On systems without systemd, read log files directly:
cat /var/log/syslog # Debian / Ubuntu
cat /var/log/messages # RHEL / CentOS / Fedora
What to do with what you find: If the log shows a specific service crashing, a disk error, or a permission failure — that is your starting point. Move to Step 4. If the log shows nothing at all, widen the filter with journalctl -p 5 -xb (includes warnings) or check application-specific logs under /var/log/.
Recommended Read:
Step 4: Identify Failed Services
systemd tracks the state of every service. When a service crashes and does not recover, it enters a failed state and remains there until manually reset. This command lists every service currently in that state.
systemctl --failed
Healthy system output:
0 loaded units listed.
Unhealthy system output:
UNIT LOAD ACTIVE SUB DESCRIPTION
● nginx.service loaded failed failed A high performance web server
● postgresql.service loaded failed failed PostgreSQL RDBMS
LOAD = Reflects whether the unit definition was properly loaded.
ACTIVE = The high-level unit activation state.
SUB = The low-level unit activation state.
2 loaded units listed.
Two failed services with one command. This immediately tells you where to look.
Important caveat: The failed state is cleared when a service is restarted successfully or when someone runs systemctl reset-failed. On a system you are inheriting, the list may already be empty even though failures occurred earlier. Always check the previous boot's journal as well:
journalctl -p 3 -b -1
(-b -1 means "the boot before the current one.")
Once you identify a failing service, go straight to its logs:
journalctl -u nginx.service -b
Replace nginx.service with the name of the failed unit. This shows everything that service logged in the current boot — far more useful than the system-wide view.
For a broader look at what is currently running, use this command:
systemctl list-units --type=service --state=running
On systems without systemd:
service --status-all
Then review relevant files under /var/log/.

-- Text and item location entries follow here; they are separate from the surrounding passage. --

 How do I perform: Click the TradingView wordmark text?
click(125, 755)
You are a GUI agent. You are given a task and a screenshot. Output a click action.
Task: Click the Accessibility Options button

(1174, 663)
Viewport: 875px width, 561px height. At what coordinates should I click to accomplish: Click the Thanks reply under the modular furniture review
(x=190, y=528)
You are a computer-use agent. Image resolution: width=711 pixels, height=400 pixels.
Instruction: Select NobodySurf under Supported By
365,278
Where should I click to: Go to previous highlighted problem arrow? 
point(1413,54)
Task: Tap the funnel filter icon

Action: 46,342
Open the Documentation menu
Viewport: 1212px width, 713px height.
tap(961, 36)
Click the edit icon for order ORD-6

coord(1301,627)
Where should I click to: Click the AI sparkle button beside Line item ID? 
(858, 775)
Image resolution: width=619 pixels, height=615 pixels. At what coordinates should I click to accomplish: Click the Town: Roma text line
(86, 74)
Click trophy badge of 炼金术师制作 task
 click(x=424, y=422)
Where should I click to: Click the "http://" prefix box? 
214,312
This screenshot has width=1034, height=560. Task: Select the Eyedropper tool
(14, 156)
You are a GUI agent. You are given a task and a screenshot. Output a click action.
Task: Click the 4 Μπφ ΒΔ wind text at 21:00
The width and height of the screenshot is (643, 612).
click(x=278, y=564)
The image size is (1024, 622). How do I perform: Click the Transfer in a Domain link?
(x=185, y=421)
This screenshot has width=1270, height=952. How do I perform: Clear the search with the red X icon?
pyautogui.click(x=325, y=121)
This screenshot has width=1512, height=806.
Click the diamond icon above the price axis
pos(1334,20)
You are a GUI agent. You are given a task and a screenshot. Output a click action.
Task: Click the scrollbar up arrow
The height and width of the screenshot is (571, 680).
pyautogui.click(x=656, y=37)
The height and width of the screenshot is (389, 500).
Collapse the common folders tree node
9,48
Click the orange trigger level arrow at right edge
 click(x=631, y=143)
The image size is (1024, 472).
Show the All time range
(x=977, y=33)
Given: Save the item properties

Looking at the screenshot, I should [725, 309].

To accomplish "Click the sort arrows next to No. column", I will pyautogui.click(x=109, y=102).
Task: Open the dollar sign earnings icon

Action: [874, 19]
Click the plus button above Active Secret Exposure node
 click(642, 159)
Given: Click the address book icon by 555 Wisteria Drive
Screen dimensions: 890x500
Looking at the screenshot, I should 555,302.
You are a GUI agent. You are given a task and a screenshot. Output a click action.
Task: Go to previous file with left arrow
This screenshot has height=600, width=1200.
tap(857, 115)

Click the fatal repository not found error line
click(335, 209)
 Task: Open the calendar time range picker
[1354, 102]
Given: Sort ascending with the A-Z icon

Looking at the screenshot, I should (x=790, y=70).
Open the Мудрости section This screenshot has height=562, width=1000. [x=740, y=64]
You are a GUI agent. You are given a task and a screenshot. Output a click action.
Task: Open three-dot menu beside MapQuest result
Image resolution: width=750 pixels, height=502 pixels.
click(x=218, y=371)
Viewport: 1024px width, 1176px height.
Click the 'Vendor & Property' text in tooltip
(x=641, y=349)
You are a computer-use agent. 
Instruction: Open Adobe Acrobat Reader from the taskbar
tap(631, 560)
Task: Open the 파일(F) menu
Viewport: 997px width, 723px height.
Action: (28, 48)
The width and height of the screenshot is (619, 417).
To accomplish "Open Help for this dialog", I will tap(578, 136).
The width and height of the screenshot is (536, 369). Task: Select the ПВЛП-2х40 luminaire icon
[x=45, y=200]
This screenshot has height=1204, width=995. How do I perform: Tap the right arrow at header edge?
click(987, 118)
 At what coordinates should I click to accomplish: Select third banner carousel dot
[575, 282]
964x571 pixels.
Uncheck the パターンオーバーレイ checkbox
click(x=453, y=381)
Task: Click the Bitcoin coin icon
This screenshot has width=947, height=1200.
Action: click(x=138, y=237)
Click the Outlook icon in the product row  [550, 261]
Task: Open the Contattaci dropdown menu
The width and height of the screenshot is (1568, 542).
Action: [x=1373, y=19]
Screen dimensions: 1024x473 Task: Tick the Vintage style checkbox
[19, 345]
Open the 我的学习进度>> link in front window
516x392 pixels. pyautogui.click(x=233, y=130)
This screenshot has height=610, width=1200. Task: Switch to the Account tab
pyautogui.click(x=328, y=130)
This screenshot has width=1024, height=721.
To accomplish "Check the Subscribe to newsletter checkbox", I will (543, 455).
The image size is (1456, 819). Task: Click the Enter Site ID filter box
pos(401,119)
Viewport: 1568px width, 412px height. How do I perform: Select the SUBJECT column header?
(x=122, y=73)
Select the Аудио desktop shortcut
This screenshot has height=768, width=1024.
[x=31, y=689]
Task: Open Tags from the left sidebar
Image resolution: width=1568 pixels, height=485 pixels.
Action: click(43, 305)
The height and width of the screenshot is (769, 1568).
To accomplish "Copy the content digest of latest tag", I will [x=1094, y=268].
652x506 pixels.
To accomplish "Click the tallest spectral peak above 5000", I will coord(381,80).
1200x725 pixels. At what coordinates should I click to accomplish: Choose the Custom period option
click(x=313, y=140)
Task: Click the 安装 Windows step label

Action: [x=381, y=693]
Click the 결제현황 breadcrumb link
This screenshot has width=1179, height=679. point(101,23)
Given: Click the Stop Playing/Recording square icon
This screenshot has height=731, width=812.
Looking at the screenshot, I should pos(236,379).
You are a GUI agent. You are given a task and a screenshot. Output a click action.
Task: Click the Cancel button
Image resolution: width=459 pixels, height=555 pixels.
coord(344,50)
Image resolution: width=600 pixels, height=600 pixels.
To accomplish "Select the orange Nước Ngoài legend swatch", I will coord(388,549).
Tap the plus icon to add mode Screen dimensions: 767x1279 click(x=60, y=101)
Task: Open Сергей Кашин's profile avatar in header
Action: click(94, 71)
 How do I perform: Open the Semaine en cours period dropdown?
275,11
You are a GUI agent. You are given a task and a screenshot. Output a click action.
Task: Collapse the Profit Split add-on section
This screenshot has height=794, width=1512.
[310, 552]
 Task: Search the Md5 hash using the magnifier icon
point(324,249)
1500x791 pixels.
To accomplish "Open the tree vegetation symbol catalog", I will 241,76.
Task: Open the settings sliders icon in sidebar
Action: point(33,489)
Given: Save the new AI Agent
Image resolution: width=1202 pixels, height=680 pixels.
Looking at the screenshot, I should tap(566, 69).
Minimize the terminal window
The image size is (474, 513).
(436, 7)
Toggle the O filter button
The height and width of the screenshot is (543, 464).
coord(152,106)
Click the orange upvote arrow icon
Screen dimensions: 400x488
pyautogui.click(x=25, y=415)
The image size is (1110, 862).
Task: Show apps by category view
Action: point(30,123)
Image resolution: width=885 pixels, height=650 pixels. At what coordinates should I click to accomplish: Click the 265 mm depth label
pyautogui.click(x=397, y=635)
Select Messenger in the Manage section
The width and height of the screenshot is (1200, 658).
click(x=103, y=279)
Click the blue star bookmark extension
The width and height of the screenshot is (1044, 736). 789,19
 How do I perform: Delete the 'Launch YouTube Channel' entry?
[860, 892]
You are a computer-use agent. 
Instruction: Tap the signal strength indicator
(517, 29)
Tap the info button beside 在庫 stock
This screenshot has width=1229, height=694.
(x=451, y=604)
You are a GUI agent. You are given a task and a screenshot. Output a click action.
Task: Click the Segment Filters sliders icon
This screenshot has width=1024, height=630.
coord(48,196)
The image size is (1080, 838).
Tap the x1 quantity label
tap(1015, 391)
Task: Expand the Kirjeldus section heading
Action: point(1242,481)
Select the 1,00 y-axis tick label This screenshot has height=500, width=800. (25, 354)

Step 5: Inspect Disk Layout and Mounts
Even if disk space looked fine in Step 2, I take a closer look at how storage is physically laid out.
lsblk
mount | column -t
lsblk lists all block devices (physical disks, partitions, and logical volumes) in a tree layout.
A healthy server might look like:
NAME MAJ:MIN RM SIZE RO TYPE MOUNTPOINT
sda 8:0 0 50G 0 disk
├─sda1 8:1 0 49G 0 part /
└─sda2 8:2 0 1G 0 part [SWAP]
Look for: disks that are missing (disappeared from the list), partitions without a mount point, or unexpected devices.
mount | column -t shows all currently mounted filesystems with their options. Look for any filesystem mounted with ro (read-only) in the options column:
/dev/sda1 / ext4 ro,relatime 0 0
A filesystem mounted read-only usually means the kernel detected errors and remounted it to prevent further damage. The system will appear functional until something tries to write — then everything breaks at once with no obvious cause. Check dmesg -T | tail -50 for the underlying disk error. You may need to prefix sudo with this command.
Recommended Read:
Step 6: Check Network Connectivity (When Relevant)
I do not start with networking unless the symptoms point there. When I do:
ip a
ip route
ss -tulnp
ping -c 3 8.8.8.8
ip a lists all network interfaces and their IP addresses. Look for interfaces that are DOWN when they should be up, or interfaces missing an IP address entirely.
ip route shows the routing table. The important line is the default route:
default via 192.168.1.1 dev eth0
No default route means the system cannot reach anything outside its local network.
ss -tulnp lists all listening network sockets with the process that owns them. This answers a common question: is the service actually listening on the port it should be?
Netid State Local Address:Port Process
tcp LISTEN 0.0.0.0:80 users:(("nginx",pid=1234))
tcp LISTEN 0.0.0.0:22 users:(("sshd",pid=5678))
If nginx is supposed to be serving on port 80 but it does not appear here, it is not running — regardless of what systemctl status might claim.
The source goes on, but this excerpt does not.